» Exercise directions
Convert the rows from the start of the records through the line containing "will click(611, 222)." into a numbered list, leaving out blank lines.

[Entries on target coordinates]
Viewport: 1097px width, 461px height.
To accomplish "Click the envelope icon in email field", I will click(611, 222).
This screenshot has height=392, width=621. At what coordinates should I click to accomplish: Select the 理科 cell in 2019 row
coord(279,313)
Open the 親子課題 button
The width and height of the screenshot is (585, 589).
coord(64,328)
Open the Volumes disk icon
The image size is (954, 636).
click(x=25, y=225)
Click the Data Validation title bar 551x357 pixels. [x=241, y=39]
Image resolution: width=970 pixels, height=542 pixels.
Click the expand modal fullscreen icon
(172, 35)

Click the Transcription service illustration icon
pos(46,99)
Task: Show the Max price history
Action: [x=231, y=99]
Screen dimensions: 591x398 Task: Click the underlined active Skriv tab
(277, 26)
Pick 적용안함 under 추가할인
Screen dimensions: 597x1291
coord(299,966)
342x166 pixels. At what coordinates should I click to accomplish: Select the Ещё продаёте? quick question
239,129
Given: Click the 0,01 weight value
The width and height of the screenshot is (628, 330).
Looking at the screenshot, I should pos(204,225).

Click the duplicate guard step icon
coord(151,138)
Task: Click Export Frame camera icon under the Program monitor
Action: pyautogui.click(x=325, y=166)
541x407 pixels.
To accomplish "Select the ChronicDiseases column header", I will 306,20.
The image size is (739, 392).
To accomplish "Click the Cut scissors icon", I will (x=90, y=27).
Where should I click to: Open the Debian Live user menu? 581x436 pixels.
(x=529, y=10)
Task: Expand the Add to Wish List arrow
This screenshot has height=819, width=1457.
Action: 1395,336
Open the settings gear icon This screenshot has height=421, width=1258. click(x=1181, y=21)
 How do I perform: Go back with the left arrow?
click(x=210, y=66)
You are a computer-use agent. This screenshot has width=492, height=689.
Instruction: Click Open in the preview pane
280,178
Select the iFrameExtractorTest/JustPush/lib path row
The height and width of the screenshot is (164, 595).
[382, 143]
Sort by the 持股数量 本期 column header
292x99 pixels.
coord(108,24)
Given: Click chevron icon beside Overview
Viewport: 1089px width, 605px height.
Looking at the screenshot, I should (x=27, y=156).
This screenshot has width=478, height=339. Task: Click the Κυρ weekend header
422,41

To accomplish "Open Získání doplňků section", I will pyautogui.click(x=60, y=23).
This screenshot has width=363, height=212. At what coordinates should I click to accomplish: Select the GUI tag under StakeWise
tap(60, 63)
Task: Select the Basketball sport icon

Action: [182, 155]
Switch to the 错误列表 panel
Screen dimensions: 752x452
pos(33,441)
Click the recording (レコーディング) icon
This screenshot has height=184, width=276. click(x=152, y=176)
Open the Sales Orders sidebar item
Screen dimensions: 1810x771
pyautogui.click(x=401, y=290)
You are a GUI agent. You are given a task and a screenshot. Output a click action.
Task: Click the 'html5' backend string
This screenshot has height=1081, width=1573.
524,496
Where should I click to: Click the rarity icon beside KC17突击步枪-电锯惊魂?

» Correct answer
1. Viewport: 1097px width, 461px height.
2. To accomplish "Click the envelope icon in email field", I will click(611, 222).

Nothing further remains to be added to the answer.